[Text passage start]

As a result of implementing SBS successfully (a certain amount of change management is essential), excellent ideas need not be wasted. They will be given the exposure that is traditionally reserved for inner-circle employees, subjected to open scrutiny and a wide array of potentially complimentary or better ideas, earning individuals and companies the recognition that might otherwise have been denied them forever.

(a recent article published in Biz community http://www.bizcommunity.com/Article/410/542/93631.html)

How Social Business Software (SBS) captures and integrates end user knowledge into improved business knowledge

Dynamic and Highly adaptable organizations today have been blurring the lines between strategic decision and operations. Here employees are generally expected to understand the organizations goals and strategies. Due to the pace of change businesses have to react, change and adapt these strategic goals frequently and do so rapidly.

If employees understand the visions and strategies and are in a well-designed social business software framework they can assist organizations achieve these goals.

[Text passage end]
[Dataset records start]

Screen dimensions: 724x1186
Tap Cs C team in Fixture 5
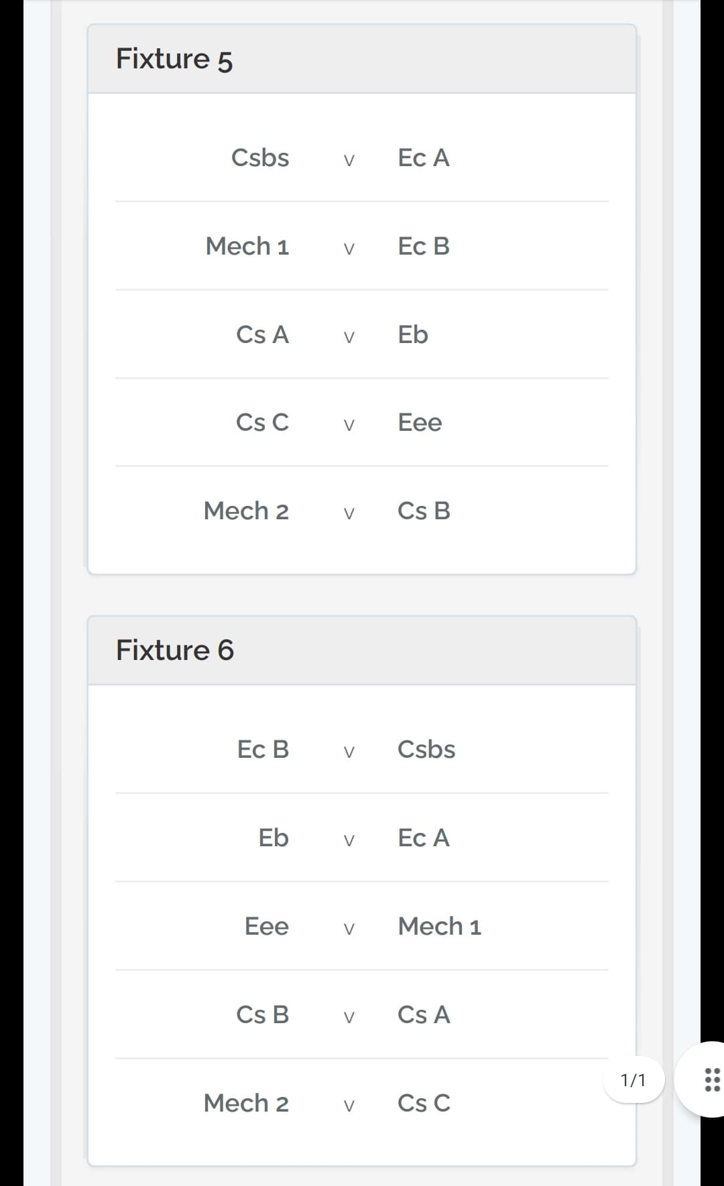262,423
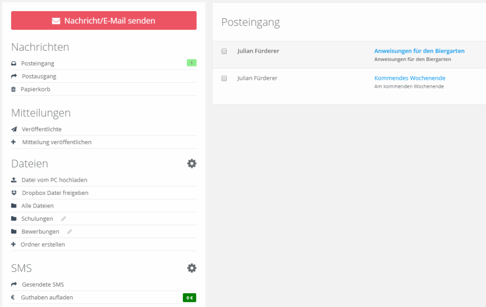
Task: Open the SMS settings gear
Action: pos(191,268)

[Dataset records end]
[Dataset records start]

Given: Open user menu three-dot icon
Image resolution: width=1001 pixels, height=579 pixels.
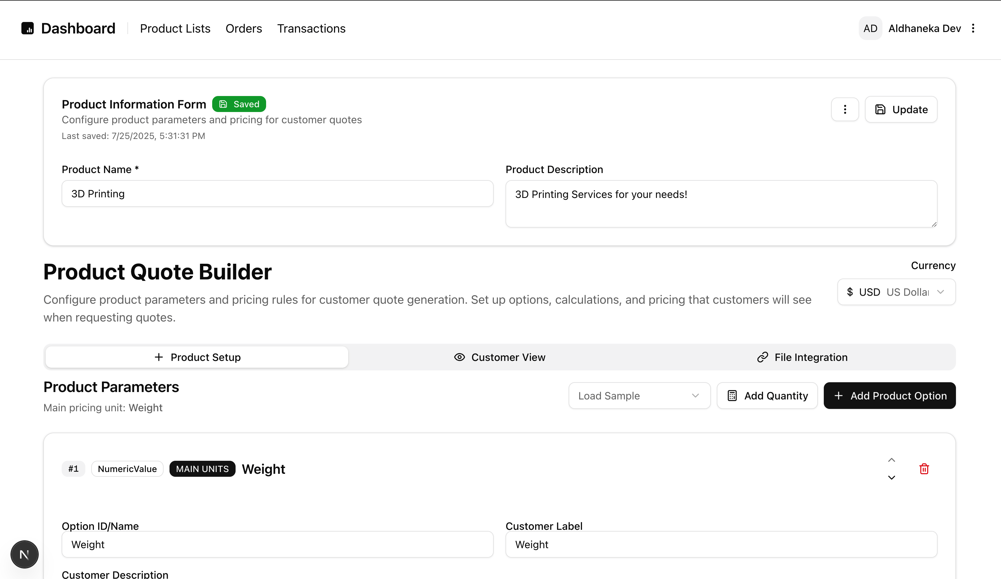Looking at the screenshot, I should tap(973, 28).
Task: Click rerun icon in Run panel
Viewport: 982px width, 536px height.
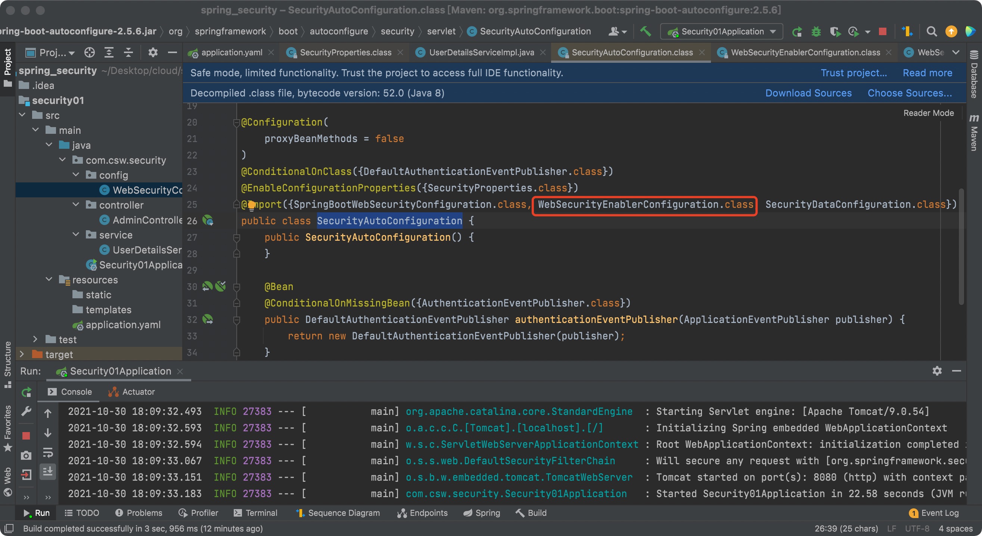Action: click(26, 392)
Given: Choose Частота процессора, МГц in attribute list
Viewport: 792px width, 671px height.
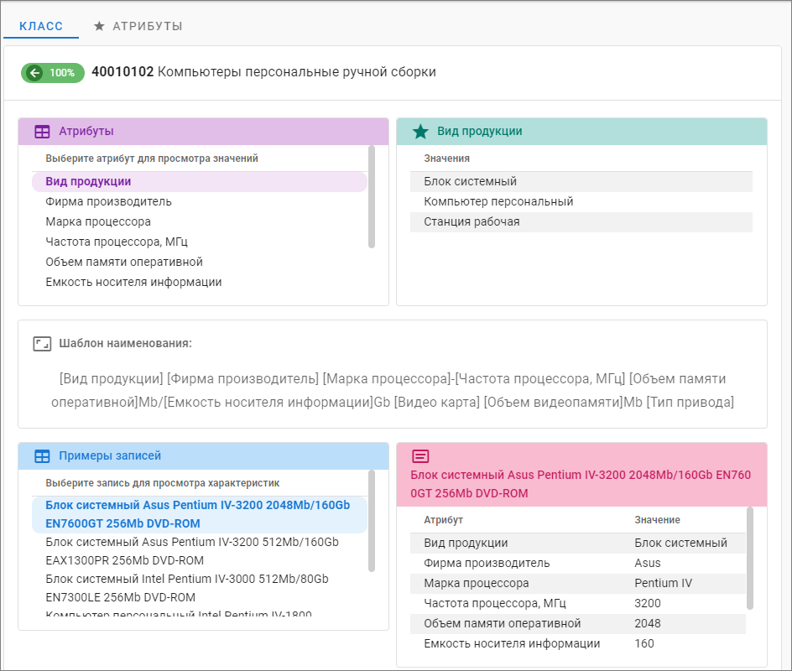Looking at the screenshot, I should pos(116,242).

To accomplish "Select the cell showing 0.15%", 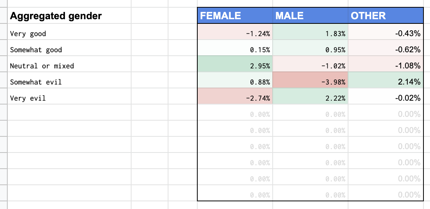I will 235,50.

[Dataset records end]

Given problem 1: Express the lines of the listing, starting at the line that contains "Screen dimensions: 724x1186" and ending at the line that contains "Action: pos(191,268)", both included, as a JSON list of strings with one string per line and blank lines omitted. Leave the pictures out of the answer.
Given problem 2: Write the next part of the text on social business software, picking up after its final sentence.

Task answer 1:
[
  "Screen dimensions: 724x1186",
  "Tap Cs C team in Fixture 5",
  "262,423",
  "Task: Open the SMS settings gear",
  "Action: pos(191,268)"
]

Task answer 2:
Social Business Software aims to capture end-user tacit knowledge and integrate it within the existing knowledge of the business process models therefore forming a decentralized knowledge management framework. Thus the business processes that are designed are done with the participation of the organisational community aligned with the businesses strategic goals. Hence knowledge management through the use of SBS is created in two ways. Firstly current knowledge that exists within the organisation can be shared through the platform and secondly end-users can contribute to the existing knowledge with their own tacit knowledge.

Social Business Software allows for both a top-down and a bottom-up view of knowledge creation to occur through collaboration within their own business environment. One could argue that the top-down view of knowledge is very structured and compliant while the view on knowledge as ideation from the bottom-up can be seen in a less structured paradigm. Businesses that have fully embraced SBS have the ability to integrate formal and informal knowledge which allows to environment to adapt and change in order to achieve the strategic goals and vision of the enterprise.

The diagram below illustrates the Causal Loop of the Social Business enterprise commnity and knowledge capturing process.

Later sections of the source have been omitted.